[Collected data]
◆ ◆ ◆ ◆

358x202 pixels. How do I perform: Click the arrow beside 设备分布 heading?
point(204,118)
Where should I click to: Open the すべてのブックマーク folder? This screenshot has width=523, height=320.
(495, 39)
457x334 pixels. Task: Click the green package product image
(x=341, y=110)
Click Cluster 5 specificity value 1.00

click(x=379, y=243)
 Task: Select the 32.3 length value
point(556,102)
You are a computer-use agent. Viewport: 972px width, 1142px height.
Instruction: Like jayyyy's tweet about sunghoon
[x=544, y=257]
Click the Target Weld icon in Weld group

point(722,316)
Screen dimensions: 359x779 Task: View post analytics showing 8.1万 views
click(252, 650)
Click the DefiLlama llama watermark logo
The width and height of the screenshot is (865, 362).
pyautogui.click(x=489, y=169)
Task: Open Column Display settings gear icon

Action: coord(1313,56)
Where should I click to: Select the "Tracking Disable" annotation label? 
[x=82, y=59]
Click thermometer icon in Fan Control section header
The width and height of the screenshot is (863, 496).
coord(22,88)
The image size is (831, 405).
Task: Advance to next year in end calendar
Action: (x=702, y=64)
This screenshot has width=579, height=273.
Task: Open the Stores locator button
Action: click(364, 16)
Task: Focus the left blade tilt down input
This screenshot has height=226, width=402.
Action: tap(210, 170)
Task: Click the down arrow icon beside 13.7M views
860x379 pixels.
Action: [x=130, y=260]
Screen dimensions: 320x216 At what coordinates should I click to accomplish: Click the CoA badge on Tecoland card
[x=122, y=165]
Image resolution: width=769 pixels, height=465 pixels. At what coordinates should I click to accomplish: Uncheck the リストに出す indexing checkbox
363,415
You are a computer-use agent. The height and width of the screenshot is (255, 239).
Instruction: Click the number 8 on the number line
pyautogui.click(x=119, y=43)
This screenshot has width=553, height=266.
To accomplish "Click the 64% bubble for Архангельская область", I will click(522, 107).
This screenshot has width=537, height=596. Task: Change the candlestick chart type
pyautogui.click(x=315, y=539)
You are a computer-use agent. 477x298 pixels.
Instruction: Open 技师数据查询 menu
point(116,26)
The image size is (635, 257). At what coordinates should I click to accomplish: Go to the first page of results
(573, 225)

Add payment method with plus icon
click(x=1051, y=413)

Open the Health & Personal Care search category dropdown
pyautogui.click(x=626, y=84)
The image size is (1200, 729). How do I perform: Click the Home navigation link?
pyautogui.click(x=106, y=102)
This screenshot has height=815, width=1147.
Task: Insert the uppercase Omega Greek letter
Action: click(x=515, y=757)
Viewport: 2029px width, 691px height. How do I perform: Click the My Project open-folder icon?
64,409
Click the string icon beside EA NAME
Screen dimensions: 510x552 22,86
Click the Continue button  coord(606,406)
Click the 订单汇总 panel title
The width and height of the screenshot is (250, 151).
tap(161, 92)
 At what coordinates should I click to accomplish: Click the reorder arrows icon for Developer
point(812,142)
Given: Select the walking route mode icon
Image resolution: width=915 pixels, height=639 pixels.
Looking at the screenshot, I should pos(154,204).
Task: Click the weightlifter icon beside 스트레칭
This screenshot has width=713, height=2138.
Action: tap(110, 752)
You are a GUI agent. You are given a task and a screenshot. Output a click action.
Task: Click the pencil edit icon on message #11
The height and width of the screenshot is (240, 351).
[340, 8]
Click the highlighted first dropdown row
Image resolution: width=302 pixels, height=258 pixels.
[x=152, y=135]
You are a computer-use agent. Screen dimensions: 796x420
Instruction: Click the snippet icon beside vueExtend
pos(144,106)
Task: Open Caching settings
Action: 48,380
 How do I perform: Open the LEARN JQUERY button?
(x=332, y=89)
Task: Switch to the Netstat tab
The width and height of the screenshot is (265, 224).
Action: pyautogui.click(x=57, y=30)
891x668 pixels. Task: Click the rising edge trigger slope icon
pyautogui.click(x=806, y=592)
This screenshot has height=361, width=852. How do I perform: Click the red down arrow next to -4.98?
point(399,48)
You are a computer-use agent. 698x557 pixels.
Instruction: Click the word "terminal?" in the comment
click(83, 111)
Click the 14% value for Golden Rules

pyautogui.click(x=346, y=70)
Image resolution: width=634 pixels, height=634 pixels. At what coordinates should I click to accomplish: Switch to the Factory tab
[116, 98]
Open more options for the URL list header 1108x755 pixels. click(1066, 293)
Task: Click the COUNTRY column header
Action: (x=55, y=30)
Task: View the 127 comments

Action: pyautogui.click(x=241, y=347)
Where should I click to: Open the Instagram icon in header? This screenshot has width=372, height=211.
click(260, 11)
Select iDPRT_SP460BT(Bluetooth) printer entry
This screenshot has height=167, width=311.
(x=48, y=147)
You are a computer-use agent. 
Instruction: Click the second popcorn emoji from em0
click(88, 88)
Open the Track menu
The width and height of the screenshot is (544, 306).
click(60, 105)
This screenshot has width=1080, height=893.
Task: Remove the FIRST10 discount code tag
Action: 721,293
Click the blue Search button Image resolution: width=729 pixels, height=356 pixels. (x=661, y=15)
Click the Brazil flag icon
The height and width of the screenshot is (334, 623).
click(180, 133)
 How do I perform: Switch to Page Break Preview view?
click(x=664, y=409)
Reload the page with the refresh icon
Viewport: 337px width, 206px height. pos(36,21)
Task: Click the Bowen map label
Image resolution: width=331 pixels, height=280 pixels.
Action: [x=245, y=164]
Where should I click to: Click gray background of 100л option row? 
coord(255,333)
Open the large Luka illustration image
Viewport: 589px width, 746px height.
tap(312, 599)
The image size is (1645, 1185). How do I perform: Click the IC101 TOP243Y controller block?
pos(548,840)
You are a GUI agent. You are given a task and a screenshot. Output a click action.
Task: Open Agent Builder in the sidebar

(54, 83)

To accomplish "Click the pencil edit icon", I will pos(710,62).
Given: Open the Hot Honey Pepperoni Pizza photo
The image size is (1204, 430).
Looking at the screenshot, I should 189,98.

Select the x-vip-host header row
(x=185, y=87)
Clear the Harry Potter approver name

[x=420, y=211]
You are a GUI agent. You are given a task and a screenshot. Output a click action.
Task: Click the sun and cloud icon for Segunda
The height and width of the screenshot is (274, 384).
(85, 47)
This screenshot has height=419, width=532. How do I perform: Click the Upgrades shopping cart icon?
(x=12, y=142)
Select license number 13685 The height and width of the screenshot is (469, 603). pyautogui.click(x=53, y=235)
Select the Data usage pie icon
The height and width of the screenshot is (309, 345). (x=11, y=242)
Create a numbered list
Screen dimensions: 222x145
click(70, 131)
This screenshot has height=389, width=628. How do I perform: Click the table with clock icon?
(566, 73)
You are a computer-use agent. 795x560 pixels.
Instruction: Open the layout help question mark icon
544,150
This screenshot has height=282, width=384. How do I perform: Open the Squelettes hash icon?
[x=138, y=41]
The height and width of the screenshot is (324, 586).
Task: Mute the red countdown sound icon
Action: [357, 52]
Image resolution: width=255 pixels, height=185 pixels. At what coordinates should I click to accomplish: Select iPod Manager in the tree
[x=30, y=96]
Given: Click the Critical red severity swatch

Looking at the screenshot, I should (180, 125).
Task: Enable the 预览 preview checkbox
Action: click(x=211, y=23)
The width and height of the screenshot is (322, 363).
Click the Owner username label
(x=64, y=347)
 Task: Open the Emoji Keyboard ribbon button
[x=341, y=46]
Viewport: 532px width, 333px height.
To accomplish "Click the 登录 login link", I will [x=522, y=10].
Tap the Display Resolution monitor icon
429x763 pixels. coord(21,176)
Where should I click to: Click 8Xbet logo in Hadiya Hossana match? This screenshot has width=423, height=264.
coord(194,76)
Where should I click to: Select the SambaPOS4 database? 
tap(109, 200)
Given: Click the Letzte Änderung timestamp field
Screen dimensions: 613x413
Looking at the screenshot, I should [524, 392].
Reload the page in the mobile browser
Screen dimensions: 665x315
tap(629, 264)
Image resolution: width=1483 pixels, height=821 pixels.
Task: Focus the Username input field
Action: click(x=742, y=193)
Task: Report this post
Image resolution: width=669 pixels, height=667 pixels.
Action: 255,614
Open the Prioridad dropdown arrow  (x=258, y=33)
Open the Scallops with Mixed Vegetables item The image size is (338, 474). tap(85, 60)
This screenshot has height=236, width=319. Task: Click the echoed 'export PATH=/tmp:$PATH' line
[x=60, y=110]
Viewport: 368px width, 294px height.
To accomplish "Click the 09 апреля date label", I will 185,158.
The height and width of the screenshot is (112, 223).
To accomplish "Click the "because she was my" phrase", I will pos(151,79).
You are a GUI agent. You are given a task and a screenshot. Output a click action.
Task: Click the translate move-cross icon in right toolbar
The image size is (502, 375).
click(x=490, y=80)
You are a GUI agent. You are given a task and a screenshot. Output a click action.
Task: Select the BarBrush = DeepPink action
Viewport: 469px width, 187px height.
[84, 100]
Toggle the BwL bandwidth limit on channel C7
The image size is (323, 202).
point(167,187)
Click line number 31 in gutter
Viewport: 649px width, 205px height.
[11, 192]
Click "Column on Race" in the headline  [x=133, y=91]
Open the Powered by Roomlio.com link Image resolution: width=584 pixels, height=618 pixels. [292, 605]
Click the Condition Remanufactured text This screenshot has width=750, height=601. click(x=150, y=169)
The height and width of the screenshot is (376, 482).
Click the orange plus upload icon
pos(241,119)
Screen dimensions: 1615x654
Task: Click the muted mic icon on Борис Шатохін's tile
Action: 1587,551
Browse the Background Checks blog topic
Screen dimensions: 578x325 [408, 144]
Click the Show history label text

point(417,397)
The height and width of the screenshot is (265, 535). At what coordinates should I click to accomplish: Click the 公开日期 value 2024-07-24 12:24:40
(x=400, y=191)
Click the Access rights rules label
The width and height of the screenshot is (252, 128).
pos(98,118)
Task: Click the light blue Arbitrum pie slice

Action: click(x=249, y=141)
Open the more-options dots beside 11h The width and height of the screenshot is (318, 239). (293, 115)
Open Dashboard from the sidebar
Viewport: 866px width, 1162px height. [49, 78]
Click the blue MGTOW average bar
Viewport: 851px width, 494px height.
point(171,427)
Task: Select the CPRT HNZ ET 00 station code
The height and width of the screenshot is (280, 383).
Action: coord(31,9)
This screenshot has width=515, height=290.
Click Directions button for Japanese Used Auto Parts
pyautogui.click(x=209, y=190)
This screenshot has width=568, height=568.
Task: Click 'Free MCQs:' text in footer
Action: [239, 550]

◆ ◆ ◆ ◆

## [To do]
In the entries above, the lines between the one holding "Instruction: Open the" and the one holding "The width and height of the screenshot is (322, 363).", inclusive, are to be printed exactly as written, and those alone.

## [Task answer]
Instruction: Open the layout help question mark icon
544,150
This screenshot has height=282, width=384. How do I perform: Open the Squelettes hash icon?
[x=138, y=41]
The height and width of the screenshot is (324, 586).
Task: Mute the red countdown sound icon
Action: [357, 52]
Image resolution: width=255 pixels, height=185 pixels. At what coordinates should I click to accomplish: Select iPod Manager in the tree
[x=30, y=96]
Given: Click the Critical red severity swatch

Looking at the screenshot, I should (180, 125).
Task: Enable the 预览 preview checkbox
Action: click(x=211, y=23)
The width and height of the screenshot is (322, 363).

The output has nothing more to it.